What you should do: Lines to restate from the data below: from the one containing "The height and width of the screenshot is (626, 1123)." to the one containing "Task: Go to the last", both included. Give them again exactly, and only them.
BEGIN Data in this exercise
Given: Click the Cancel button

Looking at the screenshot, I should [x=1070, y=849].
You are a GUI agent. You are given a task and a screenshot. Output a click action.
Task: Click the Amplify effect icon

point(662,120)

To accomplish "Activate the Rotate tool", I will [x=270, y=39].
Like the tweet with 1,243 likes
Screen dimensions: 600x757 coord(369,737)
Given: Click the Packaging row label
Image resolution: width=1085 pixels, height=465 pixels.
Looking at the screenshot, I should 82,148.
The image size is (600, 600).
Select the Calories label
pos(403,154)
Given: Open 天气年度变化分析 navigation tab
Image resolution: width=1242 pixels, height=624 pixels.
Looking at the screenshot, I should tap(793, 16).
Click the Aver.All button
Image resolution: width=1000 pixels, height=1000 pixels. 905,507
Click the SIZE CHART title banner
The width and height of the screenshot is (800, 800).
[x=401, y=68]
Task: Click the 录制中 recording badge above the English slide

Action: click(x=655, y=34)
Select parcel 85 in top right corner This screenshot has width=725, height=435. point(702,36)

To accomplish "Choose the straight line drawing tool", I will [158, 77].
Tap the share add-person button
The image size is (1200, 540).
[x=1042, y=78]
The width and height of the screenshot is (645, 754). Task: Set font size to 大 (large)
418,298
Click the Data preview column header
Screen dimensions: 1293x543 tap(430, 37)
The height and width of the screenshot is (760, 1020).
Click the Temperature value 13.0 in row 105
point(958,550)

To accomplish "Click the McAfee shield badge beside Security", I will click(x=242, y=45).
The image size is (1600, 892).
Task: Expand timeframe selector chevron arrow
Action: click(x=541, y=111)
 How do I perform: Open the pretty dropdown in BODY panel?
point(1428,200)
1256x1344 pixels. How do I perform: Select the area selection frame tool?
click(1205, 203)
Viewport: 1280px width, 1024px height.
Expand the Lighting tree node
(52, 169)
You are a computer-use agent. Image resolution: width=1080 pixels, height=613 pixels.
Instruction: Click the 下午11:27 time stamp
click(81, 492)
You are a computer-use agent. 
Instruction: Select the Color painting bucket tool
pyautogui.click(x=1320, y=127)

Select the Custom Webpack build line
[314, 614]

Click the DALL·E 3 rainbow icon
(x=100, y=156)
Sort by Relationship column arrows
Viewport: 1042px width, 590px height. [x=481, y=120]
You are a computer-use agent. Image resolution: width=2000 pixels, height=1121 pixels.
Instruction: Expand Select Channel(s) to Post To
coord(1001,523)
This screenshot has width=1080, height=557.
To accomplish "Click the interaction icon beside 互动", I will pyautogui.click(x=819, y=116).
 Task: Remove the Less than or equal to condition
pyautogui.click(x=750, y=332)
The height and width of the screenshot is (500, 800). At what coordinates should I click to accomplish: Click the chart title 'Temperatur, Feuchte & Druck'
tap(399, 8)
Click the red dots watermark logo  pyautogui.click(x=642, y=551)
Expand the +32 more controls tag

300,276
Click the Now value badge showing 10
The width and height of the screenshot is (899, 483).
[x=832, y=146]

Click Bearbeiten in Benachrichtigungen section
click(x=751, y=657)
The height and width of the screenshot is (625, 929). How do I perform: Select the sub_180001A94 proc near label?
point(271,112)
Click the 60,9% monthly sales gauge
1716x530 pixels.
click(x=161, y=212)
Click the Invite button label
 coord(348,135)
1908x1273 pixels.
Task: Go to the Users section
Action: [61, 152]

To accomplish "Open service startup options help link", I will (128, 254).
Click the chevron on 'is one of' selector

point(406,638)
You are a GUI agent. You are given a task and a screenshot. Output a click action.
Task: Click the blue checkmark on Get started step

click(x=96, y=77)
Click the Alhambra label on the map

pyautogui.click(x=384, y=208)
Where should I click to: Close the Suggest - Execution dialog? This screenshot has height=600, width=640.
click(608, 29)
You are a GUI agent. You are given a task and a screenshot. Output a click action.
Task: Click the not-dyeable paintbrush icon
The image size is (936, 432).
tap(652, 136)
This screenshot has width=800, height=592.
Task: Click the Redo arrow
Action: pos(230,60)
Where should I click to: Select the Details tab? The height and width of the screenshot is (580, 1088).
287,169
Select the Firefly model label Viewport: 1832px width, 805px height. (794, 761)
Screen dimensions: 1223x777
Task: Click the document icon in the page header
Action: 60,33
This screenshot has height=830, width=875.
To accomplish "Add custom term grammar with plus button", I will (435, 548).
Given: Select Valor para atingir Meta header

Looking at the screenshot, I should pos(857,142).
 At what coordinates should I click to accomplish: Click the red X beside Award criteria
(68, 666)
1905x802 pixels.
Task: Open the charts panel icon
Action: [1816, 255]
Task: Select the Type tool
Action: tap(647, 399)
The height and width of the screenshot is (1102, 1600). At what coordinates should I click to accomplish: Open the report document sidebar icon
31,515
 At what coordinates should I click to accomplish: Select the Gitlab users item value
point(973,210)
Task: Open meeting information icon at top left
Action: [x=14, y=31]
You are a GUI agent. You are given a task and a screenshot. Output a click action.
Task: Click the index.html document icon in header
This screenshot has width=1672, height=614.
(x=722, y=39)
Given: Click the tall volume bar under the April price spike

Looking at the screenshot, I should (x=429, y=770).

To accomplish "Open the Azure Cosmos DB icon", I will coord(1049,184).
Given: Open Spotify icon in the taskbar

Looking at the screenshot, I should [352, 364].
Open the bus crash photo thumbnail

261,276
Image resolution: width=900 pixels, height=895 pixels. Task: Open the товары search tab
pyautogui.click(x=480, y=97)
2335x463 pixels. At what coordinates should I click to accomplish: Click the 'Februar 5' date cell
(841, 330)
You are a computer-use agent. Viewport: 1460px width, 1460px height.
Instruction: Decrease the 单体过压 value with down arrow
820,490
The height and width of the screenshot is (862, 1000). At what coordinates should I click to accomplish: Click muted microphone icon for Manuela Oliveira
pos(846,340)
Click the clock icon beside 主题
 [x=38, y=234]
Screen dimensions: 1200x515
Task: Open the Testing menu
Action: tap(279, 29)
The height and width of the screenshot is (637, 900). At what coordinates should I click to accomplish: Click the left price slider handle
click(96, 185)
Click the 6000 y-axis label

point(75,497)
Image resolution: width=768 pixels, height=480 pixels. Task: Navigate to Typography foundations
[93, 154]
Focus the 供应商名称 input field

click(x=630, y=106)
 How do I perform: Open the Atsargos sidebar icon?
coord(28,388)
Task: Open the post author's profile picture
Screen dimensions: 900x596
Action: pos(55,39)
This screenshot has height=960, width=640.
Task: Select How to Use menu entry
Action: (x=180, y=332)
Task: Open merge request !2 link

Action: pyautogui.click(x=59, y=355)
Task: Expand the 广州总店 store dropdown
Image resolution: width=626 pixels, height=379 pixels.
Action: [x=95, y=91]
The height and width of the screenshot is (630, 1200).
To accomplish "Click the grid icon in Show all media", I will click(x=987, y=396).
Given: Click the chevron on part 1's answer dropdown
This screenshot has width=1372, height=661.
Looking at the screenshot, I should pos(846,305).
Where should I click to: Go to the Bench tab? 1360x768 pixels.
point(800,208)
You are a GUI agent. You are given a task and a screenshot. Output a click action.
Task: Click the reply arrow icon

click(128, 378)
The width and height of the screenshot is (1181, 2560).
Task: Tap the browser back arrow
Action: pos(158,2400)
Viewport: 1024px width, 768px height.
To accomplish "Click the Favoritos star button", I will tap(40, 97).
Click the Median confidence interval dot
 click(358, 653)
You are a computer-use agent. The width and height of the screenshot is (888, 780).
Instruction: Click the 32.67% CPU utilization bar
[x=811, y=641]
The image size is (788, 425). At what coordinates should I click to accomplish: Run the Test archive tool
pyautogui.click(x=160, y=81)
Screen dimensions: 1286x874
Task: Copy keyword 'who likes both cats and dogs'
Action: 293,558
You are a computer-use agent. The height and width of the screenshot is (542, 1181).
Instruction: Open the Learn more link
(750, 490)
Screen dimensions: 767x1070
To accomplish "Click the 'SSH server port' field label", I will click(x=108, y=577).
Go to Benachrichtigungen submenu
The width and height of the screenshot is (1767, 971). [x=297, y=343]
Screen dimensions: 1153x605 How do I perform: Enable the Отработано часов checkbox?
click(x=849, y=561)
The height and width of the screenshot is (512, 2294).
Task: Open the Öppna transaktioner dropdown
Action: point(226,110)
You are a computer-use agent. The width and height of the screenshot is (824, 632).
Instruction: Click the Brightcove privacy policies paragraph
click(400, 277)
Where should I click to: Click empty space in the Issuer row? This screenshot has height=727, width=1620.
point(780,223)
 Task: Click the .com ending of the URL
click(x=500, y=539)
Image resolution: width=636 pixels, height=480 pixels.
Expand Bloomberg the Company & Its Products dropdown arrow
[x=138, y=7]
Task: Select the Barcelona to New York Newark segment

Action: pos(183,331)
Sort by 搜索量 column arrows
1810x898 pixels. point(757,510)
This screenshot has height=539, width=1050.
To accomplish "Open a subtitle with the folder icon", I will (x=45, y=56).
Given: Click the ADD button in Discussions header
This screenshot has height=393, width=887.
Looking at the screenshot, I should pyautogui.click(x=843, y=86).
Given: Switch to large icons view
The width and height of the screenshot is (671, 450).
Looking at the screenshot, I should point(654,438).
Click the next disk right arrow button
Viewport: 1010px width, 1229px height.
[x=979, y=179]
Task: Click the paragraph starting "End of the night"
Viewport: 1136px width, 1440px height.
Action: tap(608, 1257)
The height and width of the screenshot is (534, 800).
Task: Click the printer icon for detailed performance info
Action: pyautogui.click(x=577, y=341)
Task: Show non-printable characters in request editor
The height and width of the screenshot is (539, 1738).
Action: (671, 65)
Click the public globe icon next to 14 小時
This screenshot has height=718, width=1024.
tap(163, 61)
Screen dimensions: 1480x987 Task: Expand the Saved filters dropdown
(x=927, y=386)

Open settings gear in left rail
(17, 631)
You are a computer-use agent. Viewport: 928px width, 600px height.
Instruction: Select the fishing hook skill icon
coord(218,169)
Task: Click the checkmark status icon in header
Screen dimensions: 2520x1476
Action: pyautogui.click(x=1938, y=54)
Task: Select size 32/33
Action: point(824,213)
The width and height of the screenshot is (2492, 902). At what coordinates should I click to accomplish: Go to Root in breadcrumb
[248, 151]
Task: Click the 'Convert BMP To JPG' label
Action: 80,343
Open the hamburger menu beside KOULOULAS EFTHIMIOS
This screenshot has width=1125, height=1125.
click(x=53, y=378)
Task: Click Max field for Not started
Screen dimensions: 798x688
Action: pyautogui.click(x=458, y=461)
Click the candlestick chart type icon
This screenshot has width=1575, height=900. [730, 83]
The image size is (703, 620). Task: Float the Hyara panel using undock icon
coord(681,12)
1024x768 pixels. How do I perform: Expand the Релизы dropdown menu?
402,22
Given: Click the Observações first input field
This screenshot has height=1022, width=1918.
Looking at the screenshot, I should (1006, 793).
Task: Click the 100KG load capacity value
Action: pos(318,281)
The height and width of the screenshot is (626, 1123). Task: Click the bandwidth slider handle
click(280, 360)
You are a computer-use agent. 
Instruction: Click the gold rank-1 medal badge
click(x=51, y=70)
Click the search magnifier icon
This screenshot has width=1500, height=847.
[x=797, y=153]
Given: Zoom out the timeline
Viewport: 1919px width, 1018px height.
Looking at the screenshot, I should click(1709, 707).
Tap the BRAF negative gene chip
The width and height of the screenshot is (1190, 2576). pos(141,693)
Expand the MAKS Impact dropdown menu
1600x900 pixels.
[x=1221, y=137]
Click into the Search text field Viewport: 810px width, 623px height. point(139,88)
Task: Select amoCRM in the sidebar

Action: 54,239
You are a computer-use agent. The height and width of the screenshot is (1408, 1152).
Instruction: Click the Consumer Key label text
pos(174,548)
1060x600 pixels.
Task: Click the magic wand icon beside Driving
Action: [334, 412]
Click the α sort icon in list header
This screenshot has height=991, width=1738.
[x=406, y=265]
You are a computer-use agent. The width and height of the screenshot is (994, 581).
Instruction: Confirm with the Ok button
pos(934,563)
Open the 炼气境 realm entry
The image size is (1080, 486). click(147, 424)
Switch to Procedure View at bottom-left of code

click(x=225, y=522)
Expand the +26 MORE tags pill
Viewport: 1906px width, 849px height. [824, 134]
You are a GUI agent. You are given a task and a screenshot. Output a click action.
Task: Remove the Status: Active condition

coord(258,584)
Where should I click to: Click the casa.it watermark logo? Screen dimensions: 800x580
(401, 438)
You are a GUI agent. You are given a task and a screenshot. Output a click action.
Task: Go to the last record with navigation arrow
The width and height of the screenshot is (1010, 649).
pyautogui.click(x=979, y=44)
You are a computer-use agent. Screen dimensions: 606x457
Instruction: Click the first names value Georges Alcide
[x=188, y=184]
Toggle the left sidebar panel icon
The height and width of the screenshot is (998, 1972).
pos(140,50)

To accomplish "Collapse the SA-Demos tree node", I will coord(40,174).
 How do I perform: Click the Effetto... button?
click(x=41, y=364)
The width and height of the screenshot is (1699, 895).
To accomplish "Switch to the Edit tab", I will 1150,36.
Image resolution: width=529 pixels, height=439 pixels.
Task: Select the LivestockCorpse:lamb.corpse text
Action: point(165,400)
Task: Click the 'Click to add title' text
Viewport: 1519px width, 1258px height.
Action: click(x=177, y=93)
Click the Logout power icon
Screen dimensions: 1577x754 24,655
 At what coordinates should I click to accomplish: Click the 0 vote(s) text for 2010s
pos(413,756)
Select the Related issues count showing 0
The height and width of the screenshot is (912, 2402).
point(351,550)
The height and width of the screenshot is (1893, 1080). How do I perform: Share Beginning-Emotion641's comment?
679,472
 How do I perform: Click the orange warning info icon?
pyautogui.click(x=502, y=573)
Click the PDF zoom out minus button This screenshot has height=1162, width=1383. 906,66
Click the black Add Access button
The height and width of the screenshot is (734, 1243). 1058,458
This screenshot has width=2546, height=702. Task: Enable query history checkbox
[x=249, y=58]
END Data in this exercise
Exercise response:
The height and width of the screenshot is (626, 1123). Task: Click the bandwidth slider handle
click(280, 360)
You are a computer-use agent. 
Instruction: Click the gold rank-1 medal badge
click(x=51, y=70)
Click the search magnifier icon
This screenshot has width=1500, height=847.
[x=797, y=153]
Given: Zoom out the timeline
Viewport: 1919px width, 1018px height.
Looking at the screenshot, I should click(1709, 707).
Tap the BRAF negative gene chip
The width and height of the screenshot is (1190, 2576). pos(141,693)
Expand the MAKS Impact dropdown menu
1600x900 pixels.
[x=1221, y=137]
Click into the Search text field Viewport: 810px width, 623px height. point(139,88)
Task: Select amoCRM in the sidebar

Action: 54,239
You are a computer-use agent. The height and width of the screenshot is (1408, 1152).
Instruction: Click the Consumer Key label text
pos(174,548)
1060x600 pixels.
Task: Click the magic wand icon beside Driving
Action: [334, 412]
Click the α sort icon in list header
This screenshot has height=991, width=1738.
[x=406, y=265]
You are a computer-use agent. The width and height of the screenshot is (994, 581).
Instruction: Confirm with the Ok button
pos(934,563)
Open the 炼气境 realm entry
The image size is (1080, 486). click(147, 424)
Switch to Procedure View at bottom-left of code

click(x=225, y=522)
Expand the +26 MORE tags pill
Viewport: 1906px width, 849px height. [824, 134]
You are a GUI agent. You are given a task and a screenshot. Output a click action.
Task: Remove the Status: Active condition

coord(258,584)
Where should I click to: Click the casa.it watermark logo? Screen dimensions: 800x580
(401, 438)
You are a GUI agent. You are given a task and a screenshot. Output a click action.
Task: Go to the last record with navigation arrow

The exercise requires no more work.